Take the entries below and print only the lines from the one with "Comment (25, 2340)" through the one with "Special Ops: INFECTED (61, 931)", exactly as they stand, both ends included.

━━ Input data ━━

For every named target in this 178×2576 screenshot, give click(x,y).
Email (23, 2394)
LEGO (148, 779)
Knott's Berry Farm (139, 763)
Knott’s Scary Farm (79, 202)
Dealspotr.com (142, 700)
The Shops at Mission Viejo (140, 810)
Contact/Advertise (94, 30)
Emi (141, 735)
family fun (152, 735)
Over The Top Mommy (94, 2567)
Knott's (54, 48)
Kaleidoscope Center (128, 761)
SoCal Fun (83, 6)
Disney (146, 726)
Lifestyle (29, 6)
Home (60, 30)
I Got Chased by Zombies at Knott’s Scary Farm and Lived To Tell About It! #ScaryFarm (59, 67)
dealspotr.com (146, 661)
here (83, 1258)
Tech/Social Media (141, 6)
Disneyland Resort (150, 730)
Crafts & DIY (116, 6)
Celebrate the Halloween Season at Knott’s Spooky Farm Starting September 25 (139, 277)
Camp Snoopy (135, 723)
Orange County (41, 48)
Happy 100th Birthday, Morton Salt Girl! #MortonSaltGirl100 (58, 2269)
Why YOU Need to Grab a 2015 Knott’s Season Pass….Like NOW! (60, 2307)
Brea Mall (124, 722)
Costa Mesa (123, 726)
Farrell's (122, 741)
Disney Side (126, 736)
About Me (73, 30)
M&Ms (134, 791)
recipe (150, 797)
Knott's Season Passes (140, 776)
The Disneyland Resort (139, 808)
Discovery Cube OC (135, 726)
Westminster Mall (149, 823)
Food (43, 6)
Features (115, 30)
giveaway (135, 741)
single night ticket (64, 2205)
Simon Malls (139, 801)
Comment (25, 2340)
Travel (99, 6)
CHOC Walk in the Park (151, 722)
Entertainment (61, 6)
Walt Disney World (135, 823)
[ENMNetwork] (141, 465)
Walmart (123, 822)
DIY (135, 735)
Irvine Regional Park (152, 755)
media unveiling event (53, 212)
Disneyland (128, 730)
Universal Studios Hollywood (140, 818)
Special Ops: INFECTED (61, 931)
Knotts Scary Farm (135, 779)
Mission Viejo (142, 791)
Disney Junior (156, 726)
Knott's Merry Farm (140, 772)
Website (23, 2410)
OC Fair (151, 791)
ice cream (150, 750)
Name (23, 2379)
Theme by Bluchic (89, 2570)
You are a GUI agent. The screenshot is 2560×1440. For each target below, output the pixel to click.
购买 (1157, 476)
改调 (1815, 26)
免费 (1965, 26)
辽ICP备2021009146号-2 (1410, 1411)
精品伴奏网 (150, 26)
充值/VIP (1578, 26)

━━━

**Solution below**
Comment (25, 2340)
Travel (99, 6)
CHOC Walk in the Park (151, 722)
Entertainment (61, 6)
Walt Disney World (135, 823)
[ENMNetwork] (141, 465)
Walmart (123, 822)
DIY (135, 735)
Irvine Regional Park (152, 755)
media unveiling event (53, 212)
Disneyland (128, 730)
Universal Studios Hollywood (140, 818)
Special Ops: INFECTED (61, 931)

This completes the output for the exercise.